>> start EXCERPT

Peter Cassidy (voiced by Russell Horton) is Kat and Karl's Caucasian father and Grace's husband. He is an eco-sensitive hippie who owns a healthy grocery store. He gives Kat and Grace nicknames related to fruits and vegetables. He doesn't like Kenny because of his constant eating, shedding his teeth, and his tendency to break public property which costs him in fines. In the first season, Peter's hair is blonde, but in season 2, his hair is brown. 
Oscar (voiced by Nicolas King) is Kat's best human friend. He is obsessed with the Mayans, from whom he is descended.
 The Phoebes are a group of three racially diverse popular girls that share the same name. The first member is a Caucasian girl with blonde hair and blue eyes; the second one is Latina and the third and final one is African-American. Kat tries to be friends with them, but soon realizes they are mean, rude and sarcastic. They become Kat's rivals and refer to her as a "sea dweeb" because she likes sharks. They once "stole" the lead drummer (and the song) for Kat and Oscar's band, whom Kenny replaced. At first, they are afraid of Kenny, but they like him for his cuteness after seeing a film called Finding Nimoy (a parody of Disney-Pixar's 2003 film Finding Nemo) about a baby shark named Nimoy on a journey to return to his parents. They are a parody of the Heathers.
Burton Plushtoy III (voiced by Oliver Wyman) is a British obnoxious rich kid and one of Kat's rivals. He wants Kenny to be in his own private collection of exotic pets. He has been foiled by Kat twice. He has a British accent. He looks very much like Richie Rich, who is also a rich kid.
Merkins is Plushtoy's butler and henchman when trying to kidnap Kenny. He has a British accent, like Plushtoy.
Marty (voiced by Rob Bartlett) is a dachshund and Kenny's other best friend who occasionally gives Kenny advice. Kat seems to understand Marty as much as she understands Kenny. Marty bears a resemblance to his human owner.
Elly (voiced by Amy Love) is a bull shark from the aquarium, on whom Kenny has a crush. She appreciates Kenny being himself, and doesn't like him when he's not. After Marty helps save her from becoming sushi, she is shown batting her eyes at him when Kenny was going to bring her flowers. He throws them in the trash and leaves the aquarium. She is not seen or spoken of outside these two episodes. 
Captain Ahearn is the local, somewhat insane sailor captain who thinks all sharks are dangerous and tried to catch Kenny and kill him thinking that he is trying to protect Kat. After Kenny saved him from guard dogs, only because Kat commanded him to (which gives a real issue in ethics, considering Kenny wasn't even the one who put Capt. Ahearn's life in danger, so they still wouldn't be even, even if Capt. Ahearn died), they all become friends. He helps Kat and Kenny sometimes, and they helped him with a sleep-walking problem once in "Over the Ocean".
Brock is a local muscular former paperboy who appears to be a few years older than Kat. Like Kat, Brock also plays soccer. She used to crush on him, making her lose attention to Kenny. Jealous, Kenny scares Brock away twice, entirely on Marty's recommendation. He quits his job, thinking that he is under pressure. When the new paperboy, Larry, informs Kat about this, she spirals into depression, and Kenny tells her what he did. He insists to make it up to Kat, who says "I doubt it [that Kenny can make it up to her]," even though she deserves to make it up to him, for ignoring him. When she learns that Brock already has a girlfriend, she impulsively lies to him about being in a relationship with Larry (in whom she clearly has no interest). She apologises to Kenny, and a teenage boy comes to fix the pool. Kat falls in love with him, and Marty says, "I've seen this before."

>> end EXCERPT

◆ WHAT YOU WILL DO
A. List every voice actor named in the character list, along with the character each one voices.
B. Answer these from the character list:
(i) What kind of store does Peter Cassidy own?
(ii) What breed of dog is Marty?
(iii) What do the Phoebes call Kat?
C. Copy the character list word for word, between "Marty (voiced by" and "these two episodes.", inclusive.
The lines that come next have nothing to do with this character list.

>> start GIVEN INFORMATION

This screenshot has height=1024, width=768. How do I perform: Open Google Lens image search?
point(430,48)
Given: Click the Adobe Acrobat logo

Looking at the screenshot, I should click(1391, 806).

>> end GIVEN INFORMATION

◆ LIST OF SOLUTIONS
A.
Russell Horton: Peter Cassidy
Nicolas King: Oscar
Oliver Wyman: Burton Plushtoy III
Rob Bartlett: Marty
Amy Love: Elly

B.
(i) A healthy grocery store.
(ii) A dachshund.
(iii) A "sea dweeb."

C.
Marty (voiced by Rob Bartlett) is a dachshund and Kenny's other best friend who occasionally gives Kenny advice. Kat seems to understand Marty as much as she understands Kenny. Marty bears a resemblance to his human owner.
Elly (voiced by Amy Love) is a bull shark from the aquarium, on whom Kenny has a crush. She appreciates Kenny being himself, and doesn't like him when he's not. After Marty helps save her from becoming sushi, she is shown batting her eyes at him when Kenny was going to bring her flowers. He throws them in the trash and leaves the aquarium. She is not seen or spoken of outside these two episodes.